KCL partner Andra Hutchins was quoted in “Education lawyers decipher U.S. Supreme Court cheerleader decision” in the July 5 issue of Massachusetts Lawyers Weekly. Education law attorneys were hopeful that the Court’s decision in Mahanoy Area School District v. B.L. would provide clarity to the boundaries of a school’s authority to regulate speech.
The Court concluded that two social media posts in which B.L., a cheerleader, expressed frustration at not making the varsity cheerleading squad during her sophomore year in high school were entitled to First Amendment protection. One of the posts showed B.L. and a friend with middle fingers raised and bore the caption: “F**k school f**k softball f**k cheer f**k everything.” B.L. was suspended for posting the vulgarity-laced tirade on Snapchat.

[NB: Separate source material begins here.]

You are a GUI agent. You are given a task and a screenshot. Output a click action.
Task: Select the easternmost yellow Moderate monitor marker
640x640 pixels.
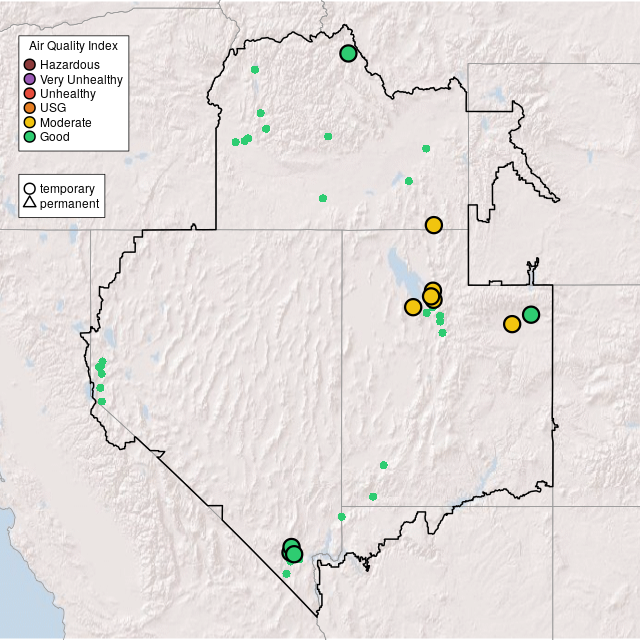tap(512, 323)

Andra weighed in on the Court’s decision to uphold the cheerleader’s First Amendment challenge stating the case is a “step forward” in limiting a school’s reach to control student speech. She further noted “I’m not sure it’s a big enough step forward. There will always be a [recognized] interest in schools regulating off-campus speech if it materially disrupts the educational experience or substantially and negatively impacts the rights of others. But the reality is there will always be inherent risks in students using social media to vent frustrations or speak their minds.”